8. A model training device, characterized in that, The device includes: The acquisition module is used to acquire the original image dataset, the brightness information dataset, and the high dynamic range image dataset. The brightness information dataset includes the ambient brightness information of the shooting scene corresponding to each original image in the original image dataset. The high dynamic range image dataset includes the high dynamic range image corresponding to each original image in the original image dataset. The original image dataset includes image data of multiple original images taken with normal exposure. The training module is used to train the first network model based on the original image dataset, the brightness information dataset, and the high dynamic range image dataset to obtain the second network model; The input to the second network model includes the original image data and the corresponding ambient brightness information, and the output of the second network model includes the high dynamic range image data corresponding to the original image data.

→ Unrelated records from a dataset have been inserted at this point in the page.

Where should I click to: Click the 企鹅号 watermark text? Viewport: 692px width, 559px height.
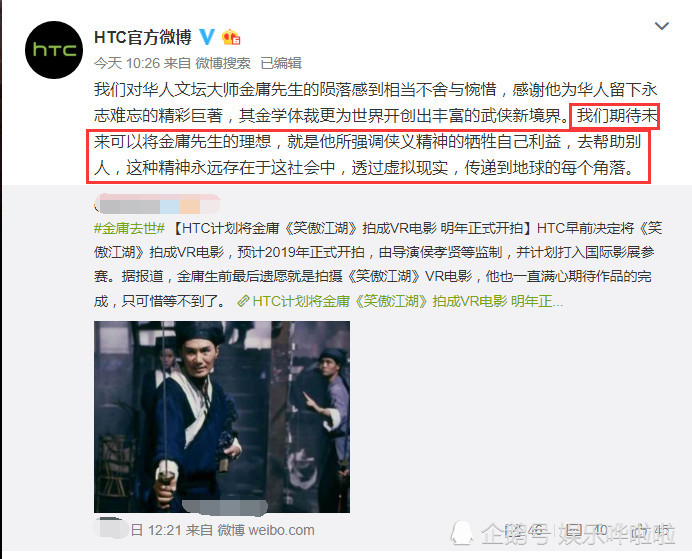[x=515, y=533]
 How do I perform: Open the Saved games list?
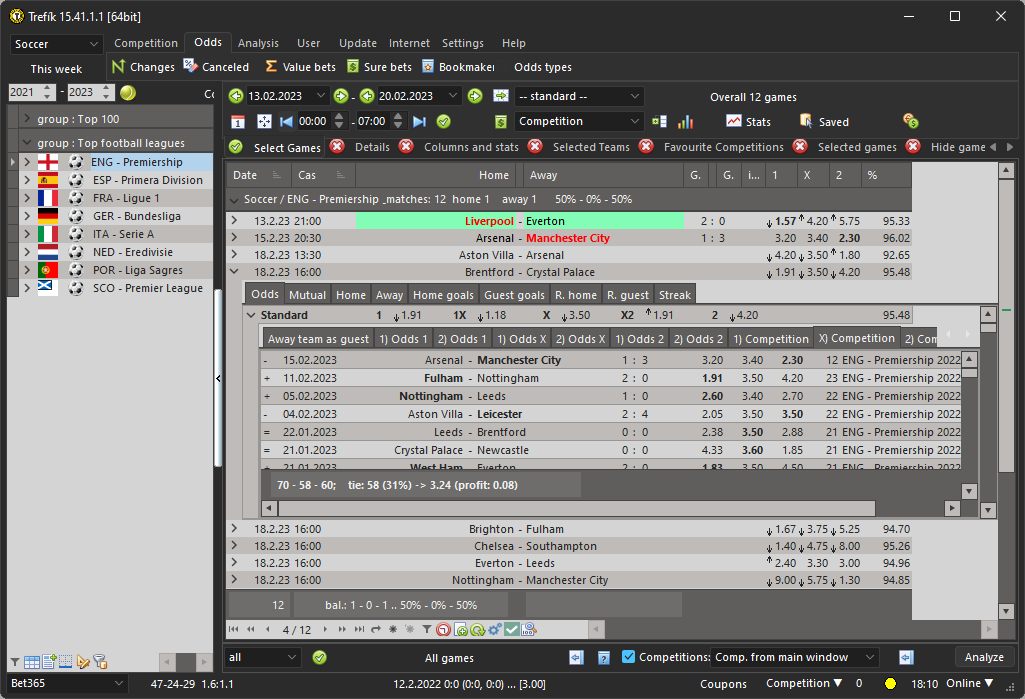(806, 121)

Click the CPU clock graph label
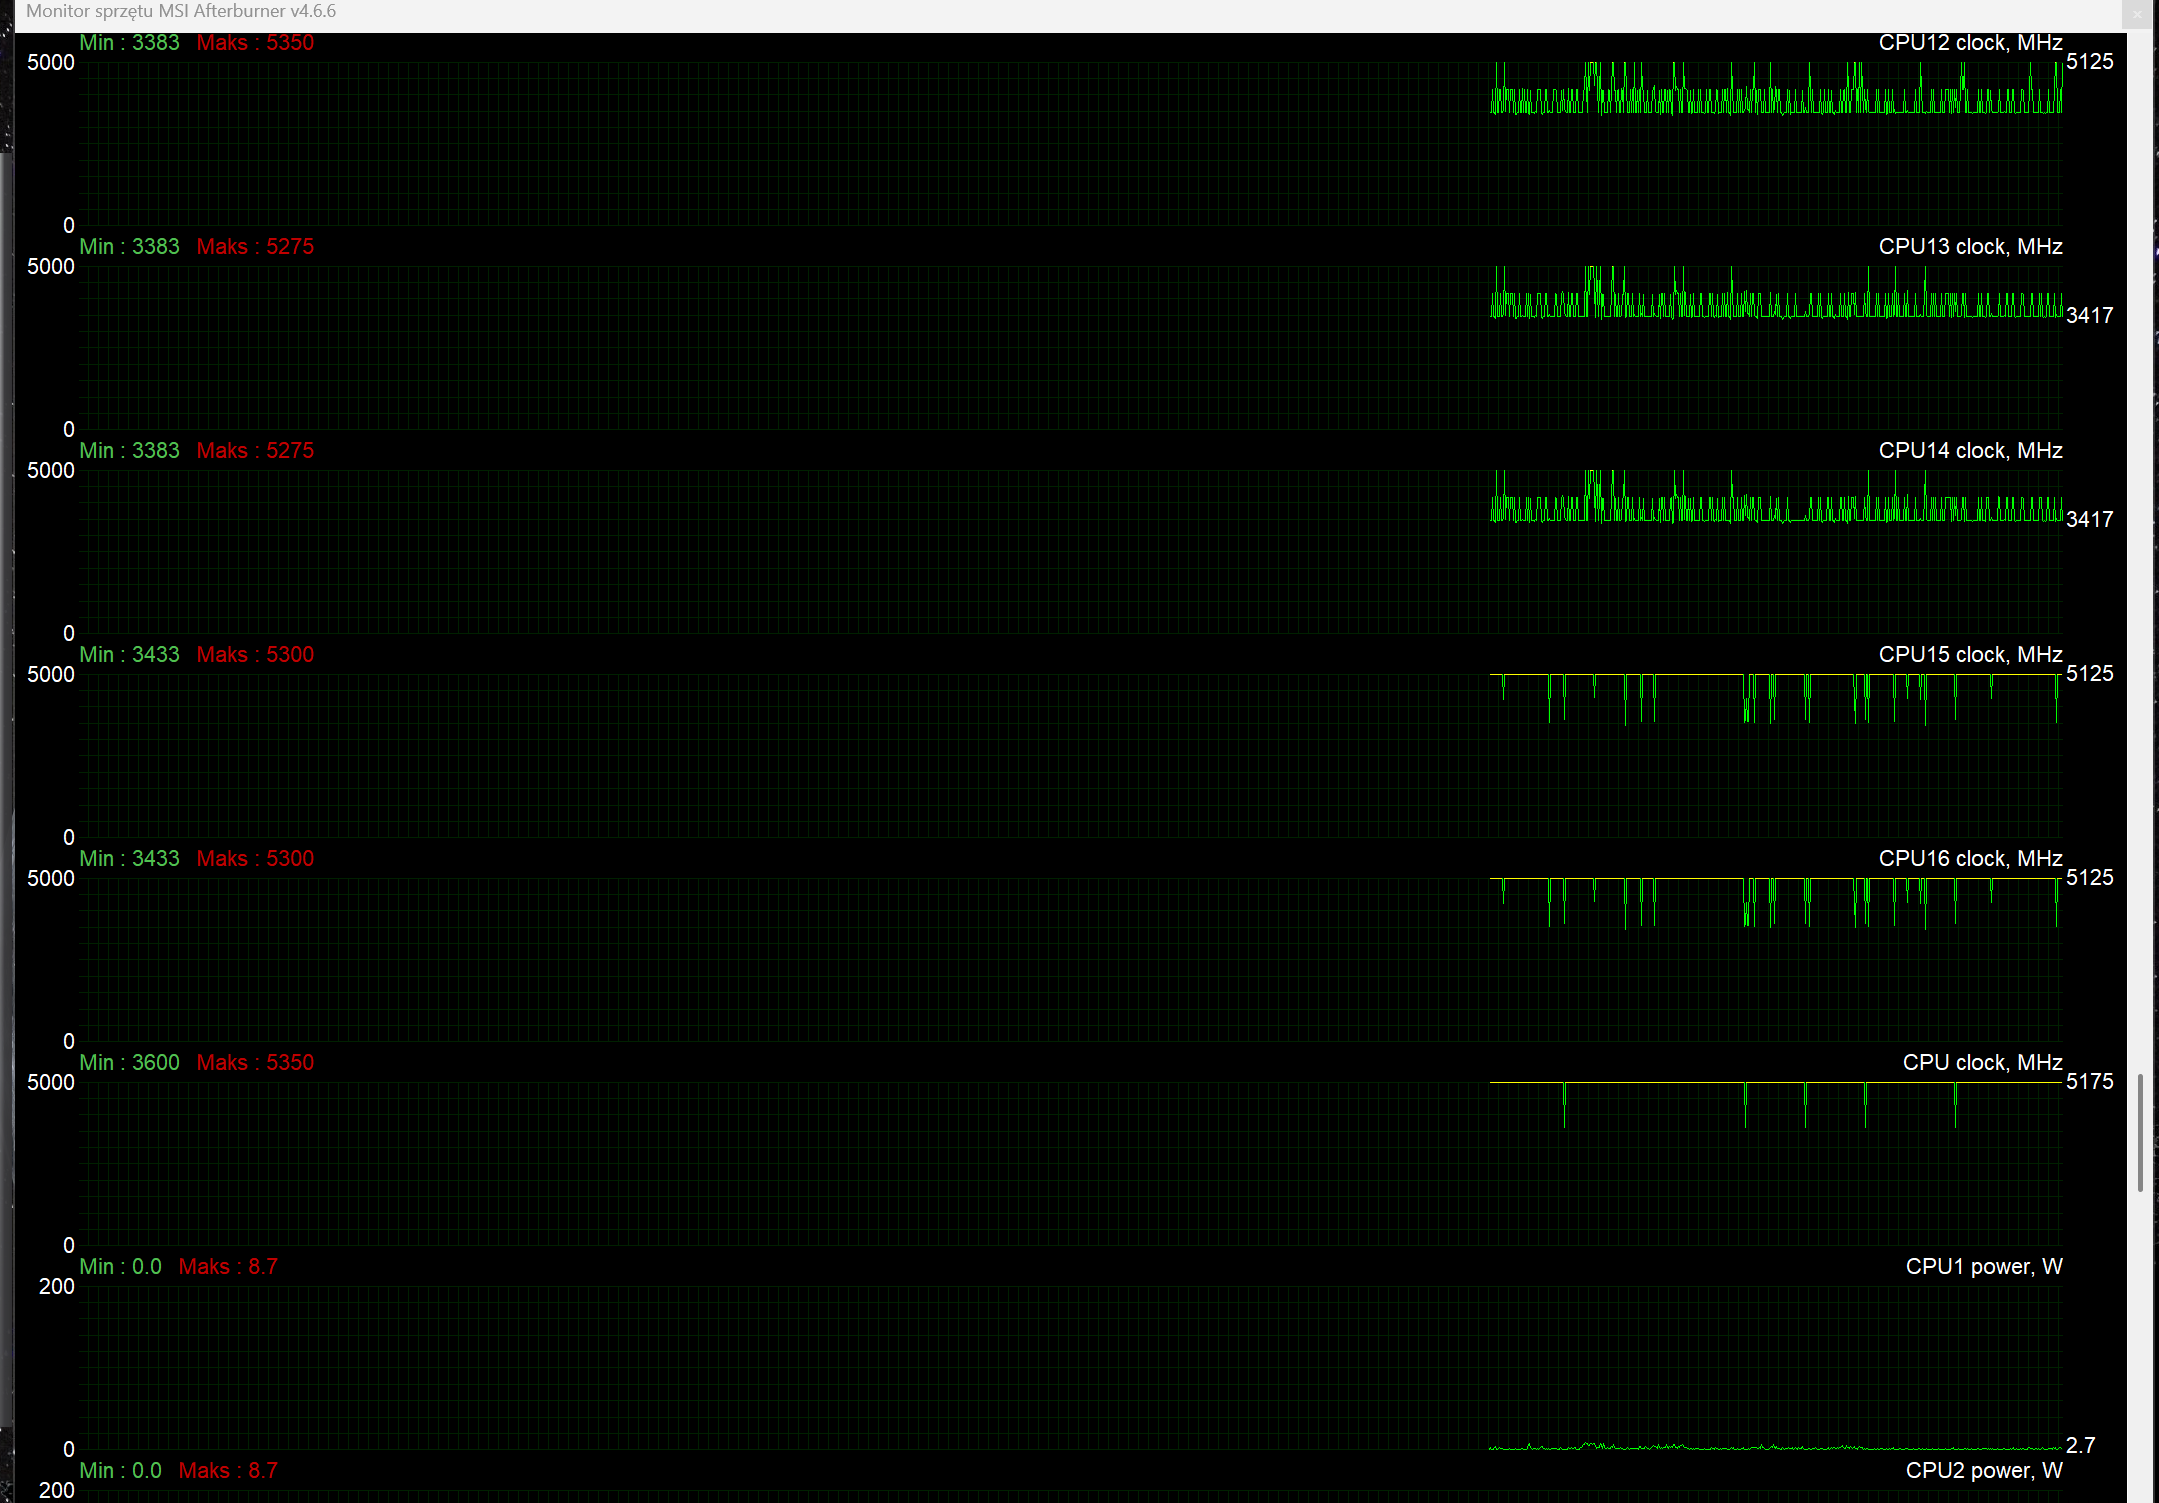pyautogui.click(x=1981, y=1063)
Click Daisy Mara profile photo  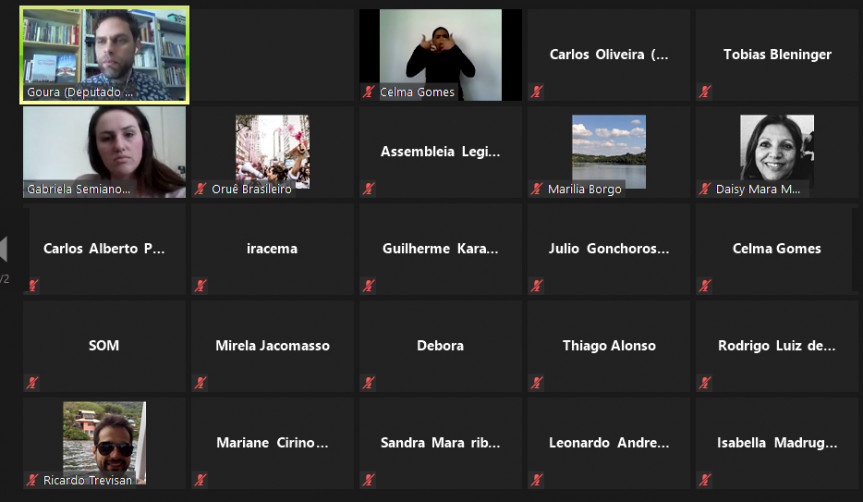[777, 148]
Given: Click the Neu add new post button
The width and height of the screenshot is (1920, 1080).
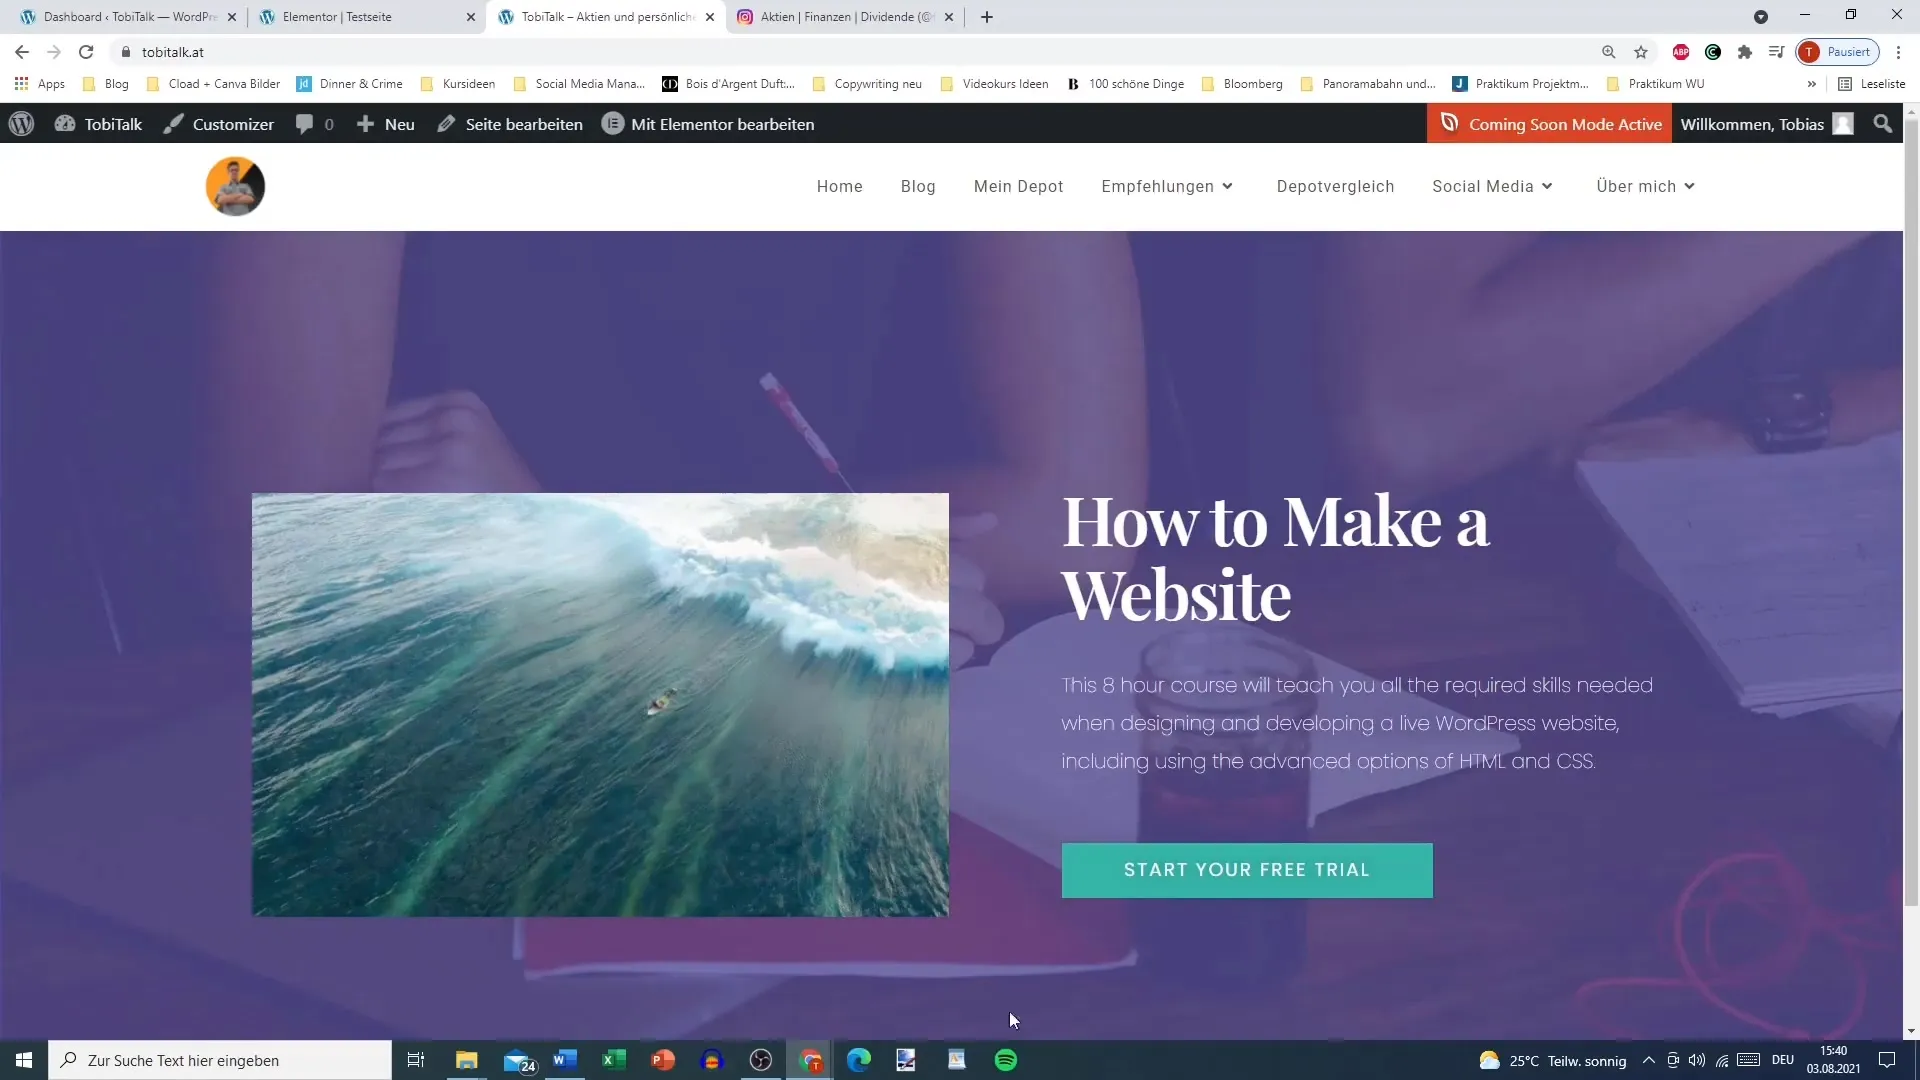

9. An image processing apparatus, characterized in that, The device includes: The processing module is used to input the image to be processed into the second network model according to any one of claims 1 to 6 to obtain a high dynamic range image corresponding to the image to be processed.

10. An electronic device, characterized in that, It includes a processor and a memory, the memory storing programs or instructions that can run on the processor, the programs or instructions being executed by the processor to implement the steps of the model training method as described in any one of claims 1 to 6 or the steps of the image processing method as described in claim 7.